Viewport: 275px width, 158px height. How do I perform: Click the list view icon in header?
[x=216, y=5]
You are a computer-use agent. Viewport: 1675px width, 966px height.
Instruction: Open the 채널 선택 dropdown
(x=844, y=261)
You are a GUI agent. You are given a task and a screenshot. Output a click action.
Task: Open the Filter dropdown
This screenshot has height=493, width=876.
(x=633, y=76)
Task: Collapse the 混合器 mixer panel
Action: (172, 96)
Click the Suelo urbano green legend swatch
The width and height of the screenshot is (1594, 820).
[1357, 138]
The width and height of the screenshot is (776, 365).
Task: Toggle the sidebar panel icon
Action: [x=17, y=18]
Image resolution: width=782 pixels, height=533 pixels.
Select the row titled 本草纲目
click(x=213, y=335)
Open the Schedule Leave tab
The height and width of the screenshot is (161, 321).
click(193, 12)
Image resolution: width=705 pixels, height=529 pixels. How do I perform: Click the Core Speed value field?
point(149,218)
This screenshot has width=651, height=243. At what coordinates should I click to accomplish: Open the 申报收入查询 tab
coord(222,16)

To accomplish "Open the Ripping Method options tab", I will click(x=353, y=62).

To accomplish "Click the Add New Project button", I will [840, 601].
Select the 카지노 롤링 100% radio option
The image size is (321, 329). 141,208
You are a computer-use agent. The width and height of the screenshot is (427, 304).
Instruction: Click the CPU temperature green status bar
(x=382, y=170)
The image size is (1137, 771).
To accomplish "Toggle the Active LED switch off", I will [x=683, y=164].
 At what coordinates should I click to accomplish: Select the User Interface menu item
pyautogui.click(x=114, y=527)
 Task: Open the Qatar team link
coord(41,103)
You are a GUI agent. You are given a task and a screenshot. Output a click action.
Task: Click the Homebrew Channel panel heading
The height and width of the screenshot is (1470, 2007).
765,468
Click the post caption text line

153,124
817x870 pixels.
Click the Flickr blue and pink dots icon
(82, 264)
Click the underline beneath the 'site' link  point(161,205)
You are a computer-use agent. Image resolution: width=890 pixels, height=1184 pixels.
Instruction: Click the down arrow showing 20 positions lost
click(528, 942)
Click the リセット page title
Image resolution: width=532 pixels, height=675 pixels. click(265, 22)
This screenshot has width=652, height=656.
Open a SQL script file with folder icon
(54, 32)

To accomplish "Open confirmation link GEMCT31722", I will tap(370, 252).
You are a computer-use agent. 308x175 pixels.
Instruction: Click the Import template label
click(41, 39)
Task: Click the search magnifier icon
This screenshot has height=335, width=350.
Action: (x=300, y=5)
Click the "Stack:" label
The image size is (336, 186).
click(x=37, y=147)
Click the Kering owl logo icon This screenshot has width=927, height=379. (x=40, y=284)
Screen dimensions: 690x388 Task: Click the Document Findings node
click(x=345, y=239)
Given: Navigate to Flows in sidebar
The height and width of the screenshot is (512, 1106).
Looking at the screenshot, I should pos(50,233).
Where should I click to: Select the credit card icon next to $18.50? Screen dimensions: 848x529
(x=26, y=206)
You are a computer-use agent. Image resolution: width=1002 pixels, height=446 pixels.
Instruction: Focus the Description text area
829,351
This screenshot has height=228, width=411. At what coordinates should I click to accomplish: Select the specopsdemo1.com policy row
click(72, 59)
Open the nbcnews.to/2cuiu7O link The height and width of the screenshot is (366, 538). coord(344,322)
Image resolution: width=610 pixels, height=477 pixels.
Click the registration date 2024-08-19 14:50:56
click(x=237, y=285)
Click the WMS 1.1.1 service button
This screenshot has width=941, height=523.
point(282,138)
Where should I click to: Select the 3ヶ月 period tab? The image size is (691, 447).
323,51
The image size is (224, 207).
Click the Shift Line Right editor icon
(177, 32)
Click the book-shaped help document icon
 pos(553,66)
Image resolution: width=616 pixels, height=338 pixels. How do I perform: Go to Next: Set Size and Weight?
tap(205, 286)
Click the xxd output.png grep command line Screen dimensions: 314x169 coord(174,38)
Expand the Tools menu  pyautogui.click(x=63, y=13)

* [TASK TO CARRY OUT] Reproduce the material from its first line up to and including the line with "(x=844, y=261)", requests included. Multiply each click coordinate in the answers by 1.65 and round to whole numbers, with halves going up, leaving everything else unchanged.

* [RESPONSE TO THE TASK]
Viewport: 275px width, 158px height. How do I perform: Click the list view icon in header?
[x=356, y=8]
You are a computer-use agent. Viewport: 1675px width, 966px height.
Instruction: Open the 채널 선택 dropdown
(x=1393, y=431)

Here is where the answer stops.